Driving forbidden vibrational transitions in O₂⁺

Some vibrational transitions in molecules have the potential to serve as optical clocks or as probes for new physics.[1] The vibrational overtones in homonuclear molecules such as O₂⁺ are electric-dipole forbidden and thus intrinsically narrow and immune from some systematic shifts.[2] Here, we present our experimental investigations of these overtones in a pulsed molecular beam. Photoionization of the beam's cold neutral molecules produces state-selected molecular ions, while dissociation and time-of-flight mass spectrometry provide detection. Our goal is to reduce the measurement uncertainty in the vibrational frequency with the beam apparatus before moving to high-precision spectroscopy in an ion trap.

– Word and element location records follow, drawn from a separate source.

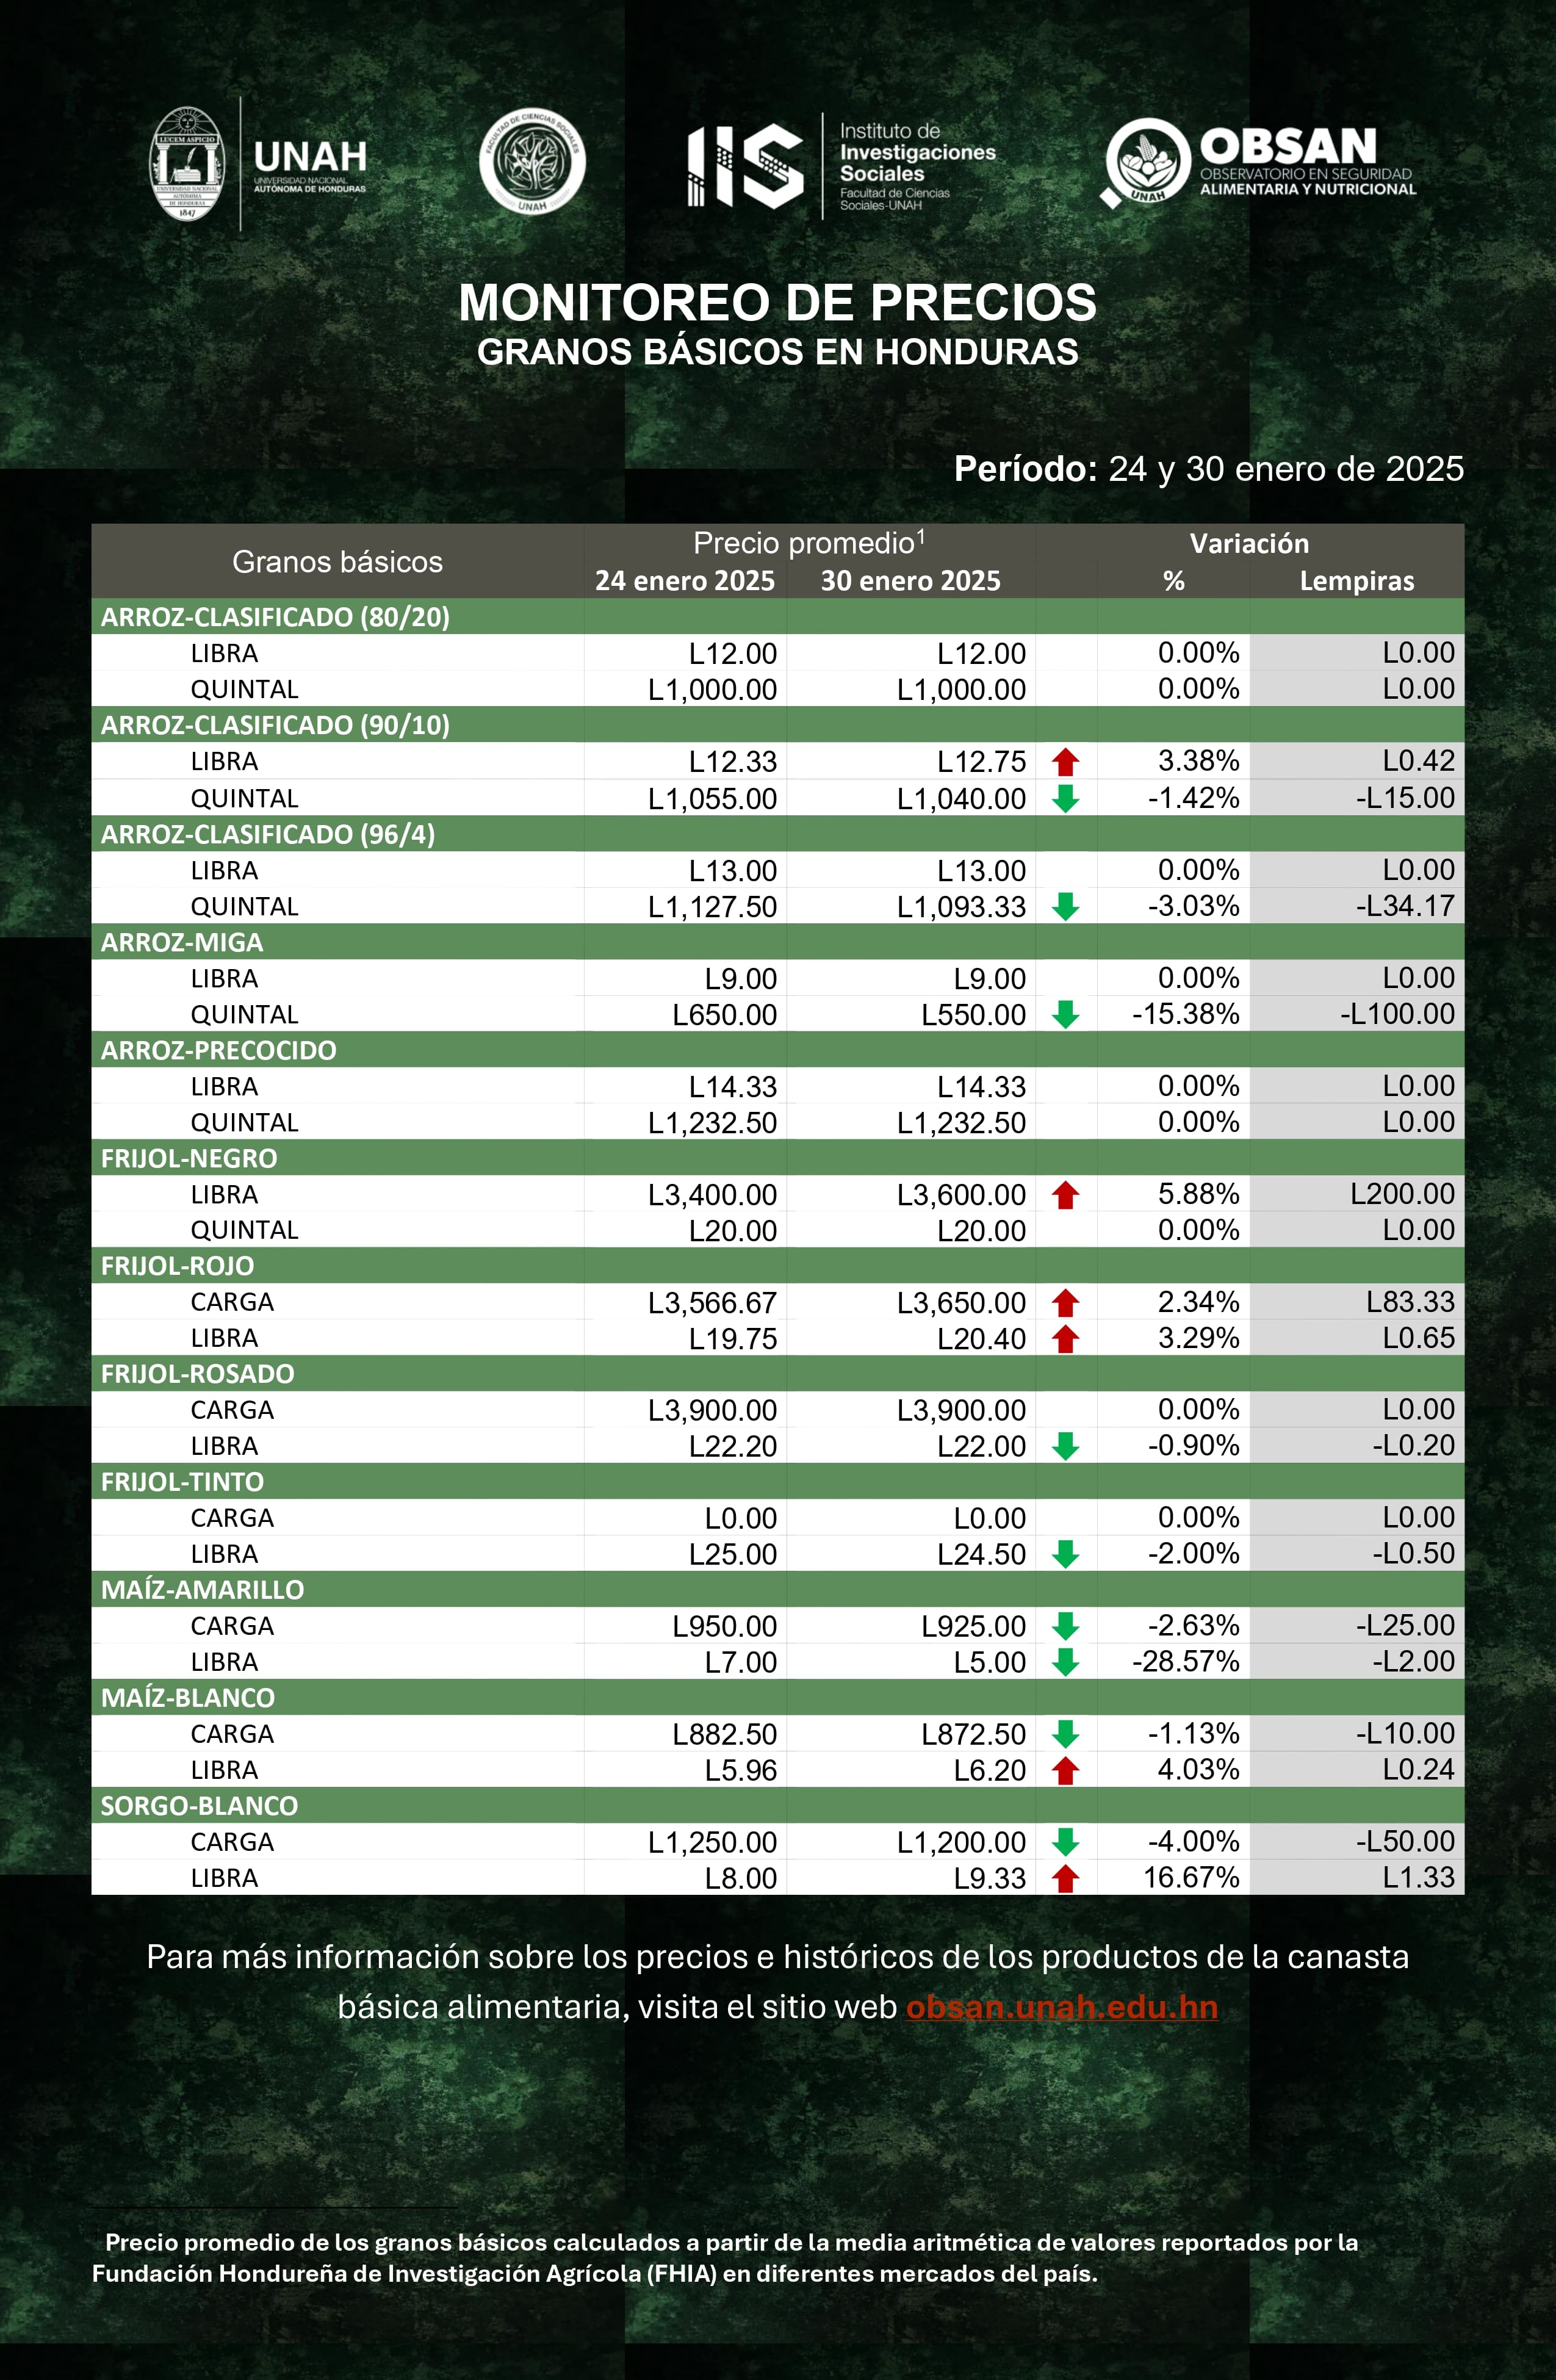The width and height of the screenshot is (1556, 2380).
Task: Click the "30 enero 2025" column header
Action: click(x=910, y=581)
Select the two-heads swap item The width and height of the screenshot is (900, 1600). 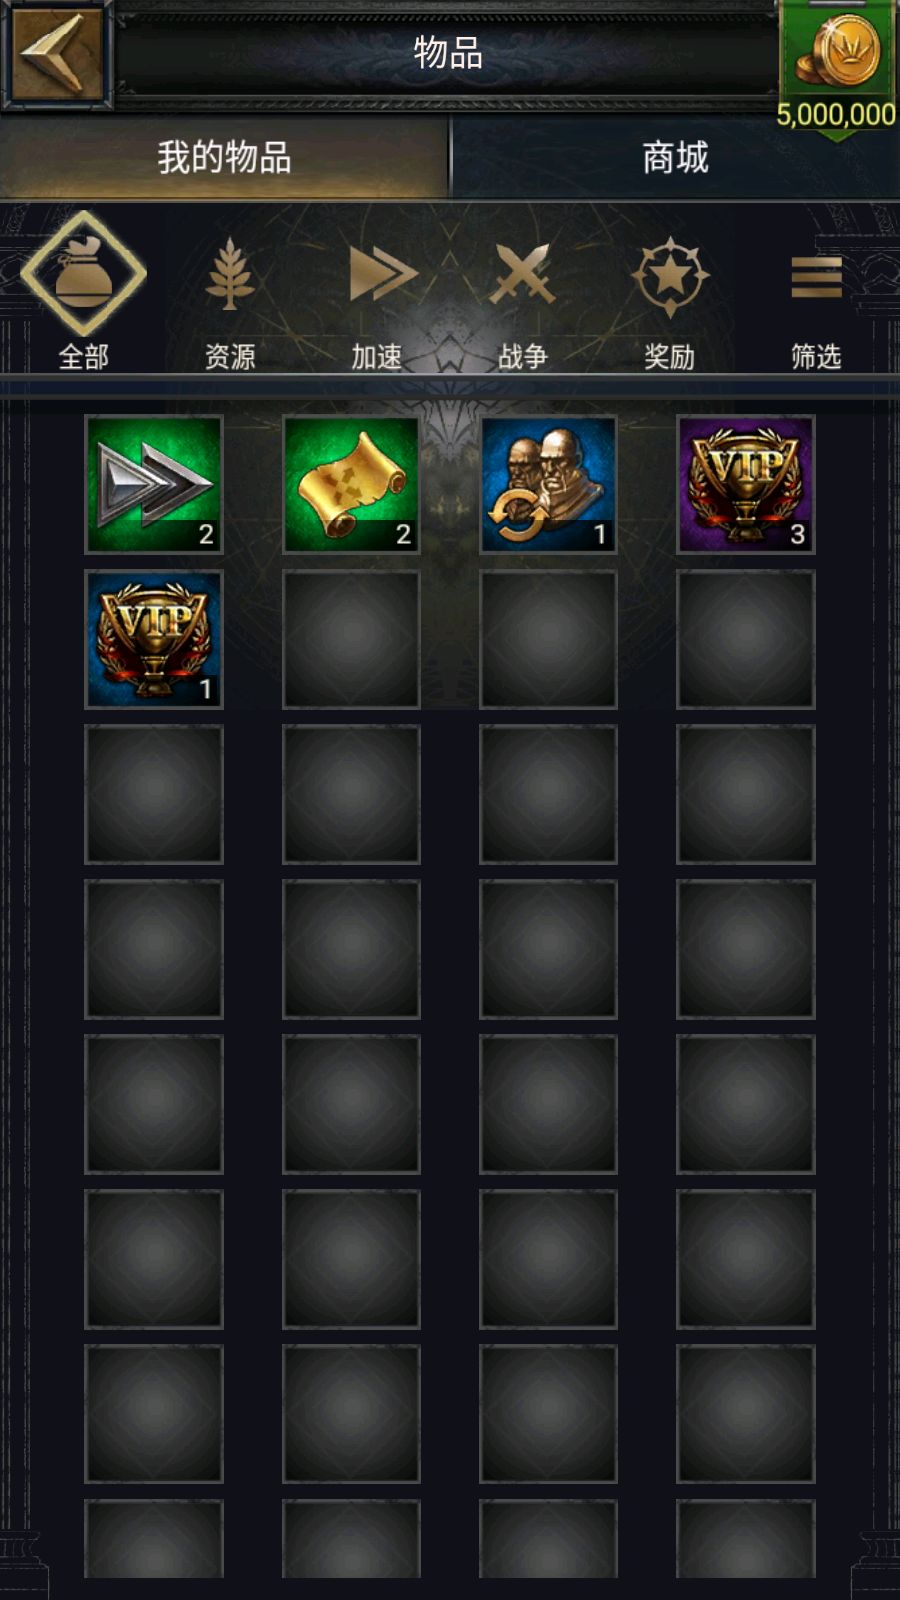tap(548, 485)
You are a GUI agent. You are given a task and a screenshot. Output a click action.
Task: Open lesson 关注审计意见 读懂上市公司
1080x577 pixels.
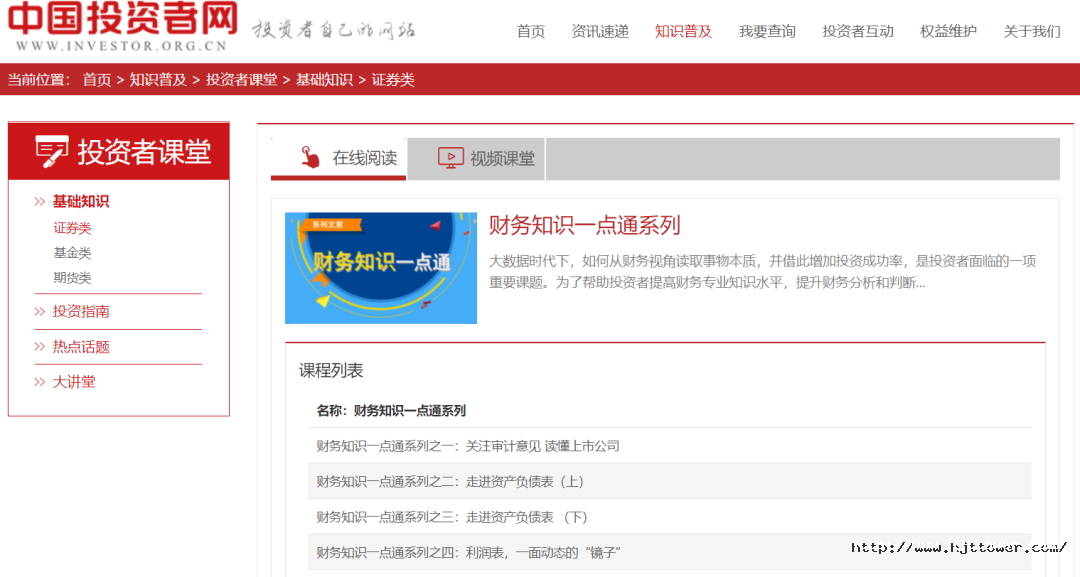click(468, 446)
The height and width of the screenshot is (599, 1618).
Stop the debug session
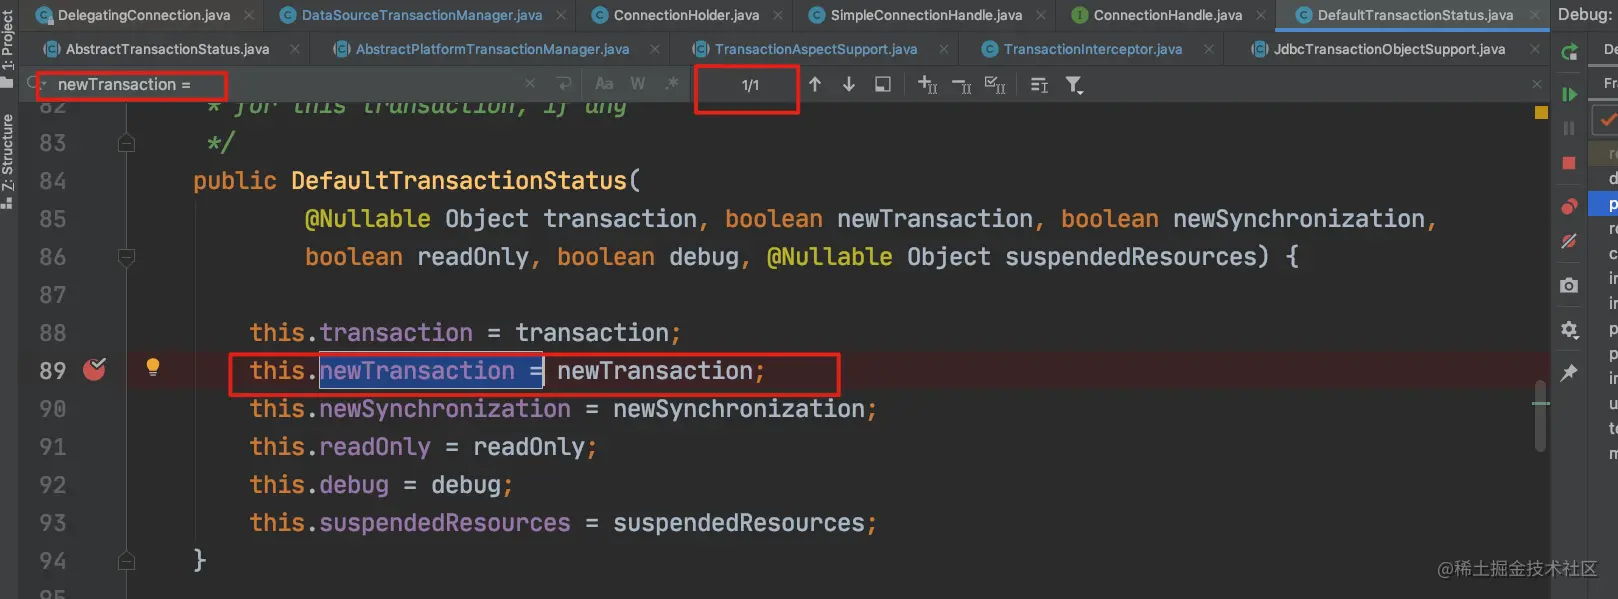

[1] D. Hanneke, B. Kuzhan, A. Lunstad, Optical clocks based on molecular vibrations as probes of variation of the proton-to-electron mass ratio, Quantum Science and Technology 6, 014005 (2021) 10.1088/2058-9565/abc863

[2] R. Carollo, A. Frenett, D. Hanneke, Two-Photon Vibrational Transitions in ¹⁶O₂⁺ as Probes of Variation of the Proton-to-Electron Mass Ratio, Atoms 7, 1 (2018) 10.3390/atoms7010001

This work is supported by the NSF (RUI PHY-1806223).